Clinical features and genetic analysis of surfactant protein C in adult-onset familial interstitial pneumonia.

Familial cases of interstitial pneumonia (FIP) have been reported to be linked to mutations of the surfactant protein C (SP-C) gene. Based on this knowledge, we evaluated the characteristics of patients with adult-onset FIP in the Tokyo area using clinical and radiopathological findings, and further evaluated the genetic background of patients with FIP compared with sporadic IP patients using genetic sequencing of the SP-C gene. A total of 22 patients with FIP from 13 families were identified, and the mean age at first diagnosis of these patients was 50 +/- 2.7 years (range: 20-66 years). Based on the specimen histology, UIP and non-specific interstitial pneumonia accounted for 64 and 36%, respectively.

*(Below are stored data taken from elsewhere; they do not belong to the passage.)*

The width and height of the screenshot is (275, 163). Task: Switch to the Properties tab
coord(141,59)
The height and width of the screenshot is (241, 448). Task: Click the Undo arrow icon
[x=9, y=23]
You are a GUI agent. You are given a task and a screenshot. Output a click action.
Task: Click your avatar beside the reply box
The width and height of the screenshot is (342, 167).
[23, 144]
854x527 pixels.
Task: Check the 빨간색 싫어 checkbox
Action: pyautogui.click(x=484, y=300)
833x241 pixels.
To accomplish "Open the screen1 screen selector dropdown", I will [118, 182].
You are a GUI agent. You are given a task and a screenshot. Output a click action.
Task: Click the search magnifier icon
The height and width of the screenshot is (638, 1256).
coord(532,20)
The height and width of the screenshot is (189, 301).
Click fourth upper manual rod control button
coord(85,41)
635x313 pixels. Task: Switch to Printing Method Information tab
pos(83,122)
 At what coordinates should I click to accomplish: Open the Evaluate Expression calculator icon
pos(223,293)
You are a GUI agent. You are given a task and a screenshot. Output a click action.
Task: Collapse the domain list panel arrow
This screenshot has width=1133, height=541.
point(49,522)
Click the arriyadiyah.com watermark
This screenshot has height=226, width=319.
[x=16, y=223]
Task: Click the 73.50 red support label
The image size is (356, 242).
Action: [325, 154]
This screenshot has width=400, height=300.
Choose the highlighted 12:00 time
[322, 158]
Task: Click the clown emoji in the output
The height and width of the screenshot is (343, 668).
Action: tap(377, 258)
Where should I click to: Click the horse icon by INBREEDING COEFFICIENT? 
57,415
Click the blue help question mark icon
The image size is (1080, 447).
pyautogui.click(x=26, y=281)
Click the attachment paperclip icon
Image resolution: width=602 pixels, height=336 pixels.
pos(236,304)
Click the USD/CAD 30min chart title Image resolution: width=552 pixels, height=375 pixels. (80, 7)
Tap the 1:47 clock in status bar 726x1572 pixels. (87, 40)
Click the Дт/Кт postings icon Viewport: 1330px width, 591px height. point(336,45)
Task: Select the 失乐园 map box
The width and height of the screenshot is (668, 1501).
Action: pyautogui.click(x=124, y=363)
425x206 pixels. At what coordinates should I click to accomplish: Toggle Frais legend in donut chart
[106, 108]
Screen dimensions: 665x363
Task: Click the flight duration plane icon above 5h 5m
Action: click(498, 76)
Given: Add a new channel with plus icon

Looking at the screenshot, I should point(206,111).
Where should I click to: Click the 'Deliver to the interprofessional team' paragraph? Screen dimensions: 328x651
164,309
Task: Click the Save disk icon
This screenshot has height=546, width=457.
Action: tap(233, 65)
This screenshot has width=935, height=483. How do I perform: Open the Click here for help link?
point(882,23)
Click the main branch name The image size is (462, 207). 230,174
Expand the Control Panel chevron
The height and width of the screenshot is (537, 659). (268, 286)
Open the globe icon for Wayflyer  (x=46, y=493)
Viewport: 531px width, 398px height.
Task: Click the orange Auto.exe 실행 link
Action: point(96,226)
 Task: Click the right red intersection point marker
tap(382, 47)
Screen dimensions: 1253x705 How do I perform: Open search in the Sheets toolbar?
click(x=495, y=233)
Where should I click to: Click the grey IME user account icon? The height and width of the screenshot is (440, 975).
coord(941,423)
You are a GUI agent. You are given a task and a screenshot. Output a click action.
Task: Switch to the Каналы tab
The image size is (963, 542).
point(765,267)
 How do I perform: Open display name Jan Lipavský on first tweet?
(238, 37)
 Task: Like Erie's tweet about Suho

Distribution of the interstitial pattern in HRCT imaging resulted in 36% upper lung dominant, 5% whole lung and 59% lower lung dominant. Two missense mutations in exon 4 (N138T) and exon 5 (N186S) were identified in the SP-C gene from 11 cases with FIP. Each exonic mutation consisted of DNA polymorphism. The frequencies of these DNA polymorphisms were evaluated among 11 subjects with FIP, 30 subjects with sporadic IP, and 43 healthy volunteers as controls. Interestingly, the genotype and allele frequencies in exon 5 were statistically different among these groups. In particular, the N186S substitution of exon 5 in the SP-C gene was shown in patients with FIP or sporadic IP, with a statistically higher frequency. While pathophysiological mechanisms remain to be elucidated, the N186S missense variant may have potential susceptibility in the development of IP. The gene or genes that prove to be important in the development of FIP may provide insights into the pathogenesis of other forms of interstitial lung diseases.